### Task to complete
Return exactly the lines from the one that contains "Given: Open 外部读卡器 dropdown for A科门禁 entry row" up to the last line of the listing, and nothing else.

### Data for review
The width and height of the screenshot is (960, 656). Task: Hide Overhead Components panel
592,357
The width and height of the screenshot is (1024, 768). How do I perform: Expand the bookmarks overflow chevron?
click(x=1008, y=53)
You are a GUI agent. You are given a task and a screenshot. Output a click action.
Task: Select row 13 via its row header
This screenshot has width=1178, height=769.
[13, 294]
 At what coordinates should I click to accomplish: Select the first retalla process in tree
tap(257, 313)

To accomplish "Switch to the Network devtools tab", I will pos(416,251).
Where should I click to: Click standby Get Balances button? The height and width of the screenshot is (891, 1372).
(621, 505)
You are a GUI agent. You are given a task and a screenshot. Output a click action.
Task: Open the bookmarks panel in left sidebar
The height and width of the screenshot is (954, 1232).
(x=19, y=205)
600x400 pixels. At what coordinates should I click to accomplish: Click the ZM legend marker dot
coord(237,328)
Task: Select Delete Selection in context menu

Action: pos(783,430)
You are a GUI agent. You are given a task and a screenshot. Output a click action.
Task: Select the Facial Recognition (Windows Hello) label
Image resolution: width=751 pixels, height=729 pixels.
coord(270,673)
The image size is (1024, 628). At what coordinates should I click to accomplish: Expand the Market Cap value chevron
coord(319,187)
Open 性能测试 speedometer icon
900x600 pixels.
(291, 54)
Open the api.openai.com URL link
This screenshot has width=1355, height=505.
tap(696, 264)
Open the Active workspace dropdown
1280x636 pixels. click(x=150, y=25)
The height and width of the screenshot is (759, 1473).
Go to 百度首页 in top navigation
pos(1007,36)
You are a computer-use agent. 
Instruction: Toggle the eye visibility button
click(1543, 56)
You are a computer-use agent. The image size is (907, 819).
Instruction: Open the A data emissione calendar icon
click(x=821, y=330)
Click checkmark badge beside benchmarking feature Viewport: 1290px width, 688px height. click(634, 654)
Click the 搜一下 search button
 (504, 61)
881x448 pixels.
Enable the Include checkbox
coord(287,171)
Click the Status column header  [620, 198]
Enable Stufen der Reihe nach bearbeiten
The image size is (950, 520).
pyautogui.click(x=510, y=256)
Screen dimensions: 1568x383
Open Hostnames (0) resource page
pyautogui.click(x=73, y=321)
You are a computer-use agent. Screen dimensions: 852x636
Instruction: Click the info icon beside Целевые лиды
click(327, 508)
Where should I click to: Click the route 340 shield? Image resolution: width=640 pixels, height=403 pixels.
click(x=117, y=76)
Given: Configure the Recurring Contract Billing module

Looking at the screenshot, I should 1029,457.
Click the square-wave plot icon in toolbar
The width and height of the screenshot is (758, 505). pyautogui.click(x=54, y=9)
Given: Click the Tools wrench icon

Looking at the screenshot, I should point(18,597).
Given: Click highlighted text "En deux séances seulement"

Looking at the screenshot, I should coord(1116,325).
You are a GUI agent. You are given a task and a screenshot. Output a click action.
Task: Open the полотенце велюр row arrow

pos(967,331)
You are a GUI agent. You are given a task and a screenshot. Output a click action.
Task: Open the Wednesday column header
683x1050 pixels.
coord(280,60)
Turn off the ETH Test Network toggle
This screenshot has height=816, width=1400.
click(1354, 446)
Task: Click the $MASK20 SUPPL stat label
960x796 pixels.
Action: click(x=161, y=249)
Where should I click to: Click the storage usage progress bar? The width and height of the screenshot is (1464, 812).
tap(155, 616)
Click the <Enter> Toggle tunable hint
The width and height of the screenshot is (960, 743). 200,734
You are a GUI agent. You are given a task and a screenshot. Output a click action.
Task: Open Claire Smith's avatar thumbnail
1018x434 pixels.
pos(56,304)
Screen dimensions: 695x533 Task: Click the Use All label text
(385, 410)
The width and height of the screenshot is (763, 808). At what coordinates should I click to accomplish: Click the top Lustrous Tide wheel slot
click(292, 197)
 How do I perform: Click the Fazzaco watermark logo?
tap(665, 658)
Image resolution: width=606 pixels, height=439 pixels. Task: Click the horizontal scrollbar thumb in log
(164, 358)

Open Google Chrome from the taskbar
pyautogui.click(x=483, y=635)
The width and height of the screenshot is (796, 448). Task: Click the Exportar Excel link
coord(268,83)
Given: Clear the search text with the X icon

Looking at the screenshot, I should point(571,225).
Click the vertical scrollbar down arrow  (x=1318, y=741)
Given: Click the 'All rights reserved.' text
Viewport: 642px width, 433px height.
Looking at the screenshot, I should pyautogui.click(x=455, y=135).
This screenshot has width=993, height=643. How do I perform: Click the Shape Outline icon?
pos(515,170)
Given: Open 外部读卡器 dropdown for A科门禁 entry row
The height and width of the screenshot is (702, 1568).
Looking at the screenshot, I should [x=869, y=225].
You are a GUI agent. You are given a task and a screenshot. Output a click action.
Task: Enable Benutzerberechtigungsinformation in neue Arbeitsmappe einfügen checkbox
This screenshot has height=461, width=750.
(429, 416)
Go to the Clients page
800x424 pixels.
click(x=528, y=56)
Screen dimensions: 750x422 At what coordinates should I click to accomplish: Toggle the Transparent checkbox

### Response area
Given: Open 外部读卡器 dropdown for A科门禁 entry row
The height and width of the screenshot is (702, 1568).
Looking at the screenshot, I should [x=869, y=225].
You are a GUI agent. You are given a task and a screenshot. Output a click action.
Task: Enable Benutzerberechtigungsinformation in neue Arbeitsmappe einfügen checkbox
This screenshot has height=461, width=750.
(429, 416)
Go to the Clients page
800x424 pixels.
click(x=528, y=56)
Screen dimensions: 750x422 At what coordinates should I click to accomplish: Toggle the Transparent checkbox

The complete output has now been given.